## Stored data entries

^^^^^^^^^^^^^^^^

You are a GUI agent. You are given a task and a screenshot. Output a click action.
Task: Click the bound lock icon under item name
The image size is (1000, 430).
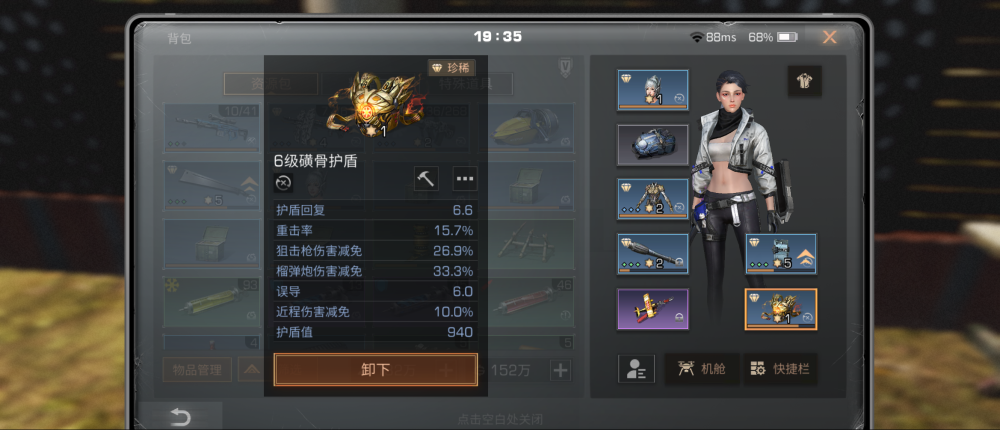click(284, 182)
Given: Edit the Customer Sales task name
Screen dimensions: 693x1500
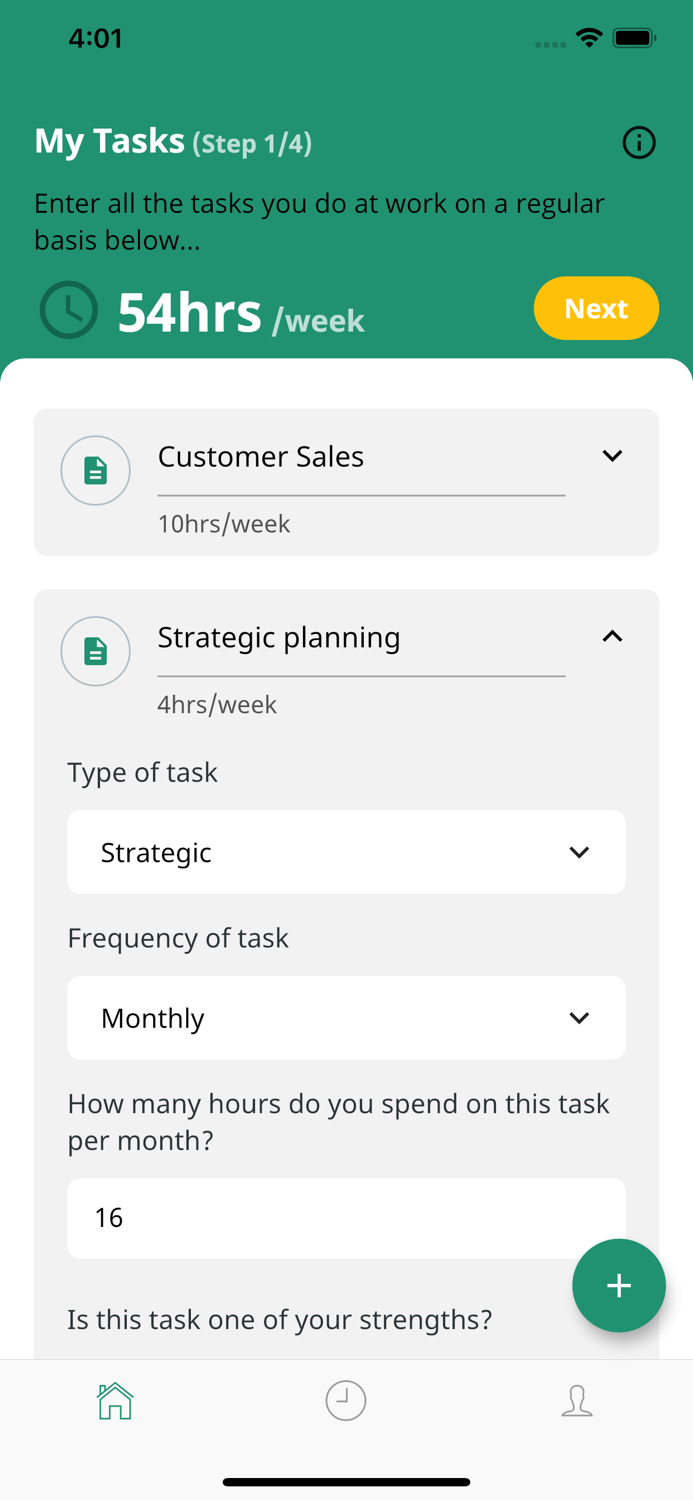Looking at the screenshot, I should tap(360, 457).
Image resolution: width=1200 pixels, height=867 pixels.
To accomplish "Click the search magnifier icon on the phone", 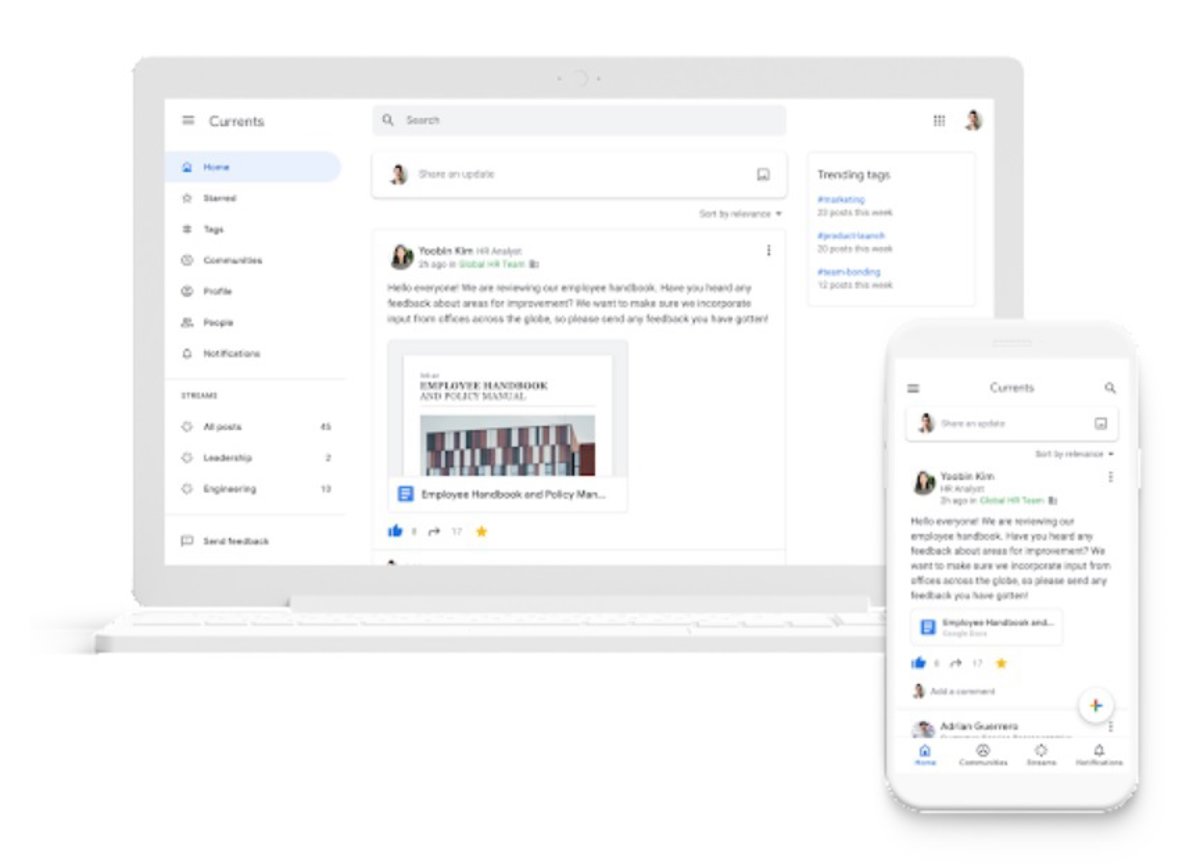I will click(1110, 388).
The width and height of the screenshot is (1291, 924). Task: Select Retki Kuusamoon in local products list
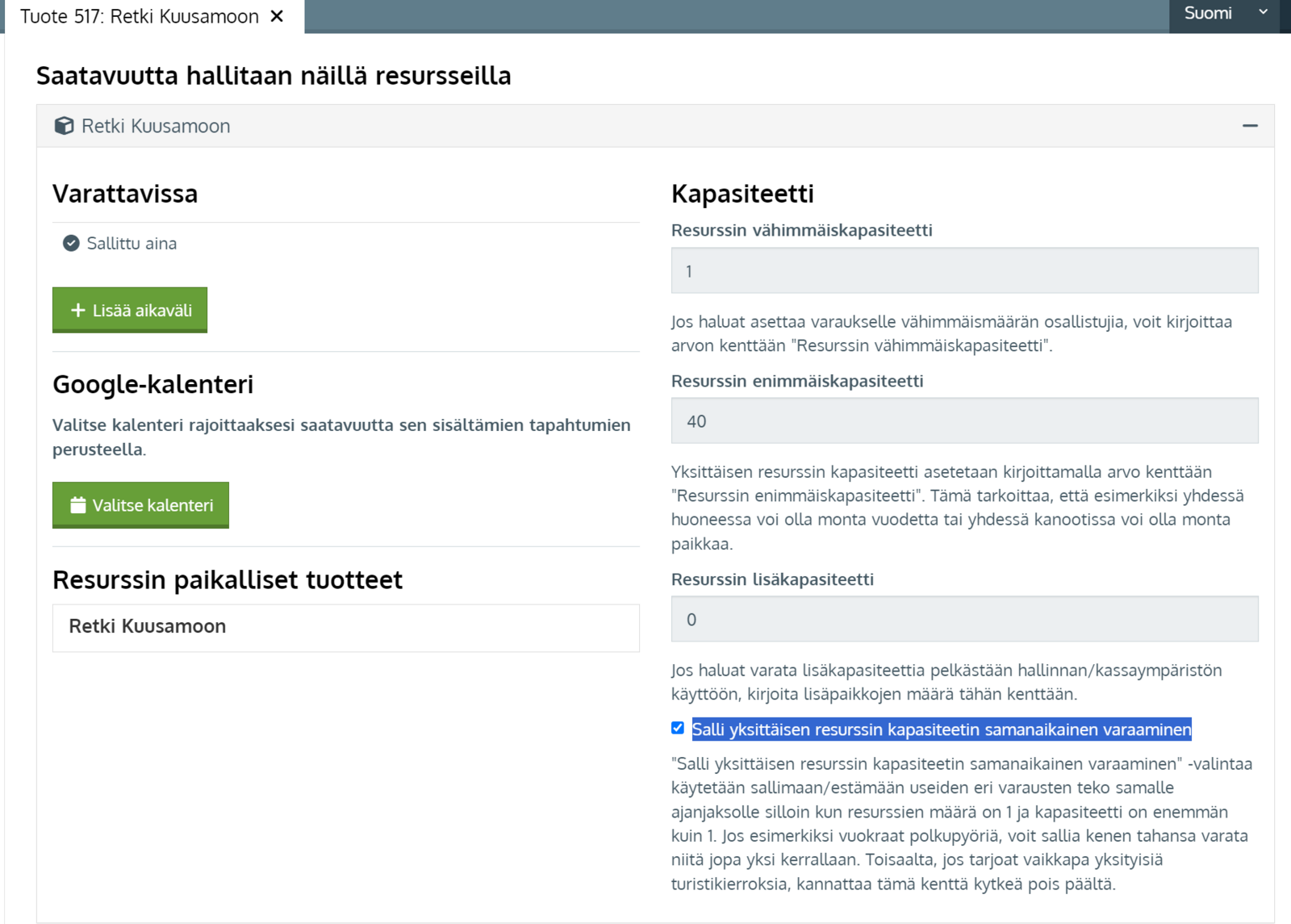click(x=148, y=626)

^^^^^^^^^^^^^^^^

## How to complete this task
Could you give the number of lines in the entries that contain the string "name"? Only the number, please.

## Response box
2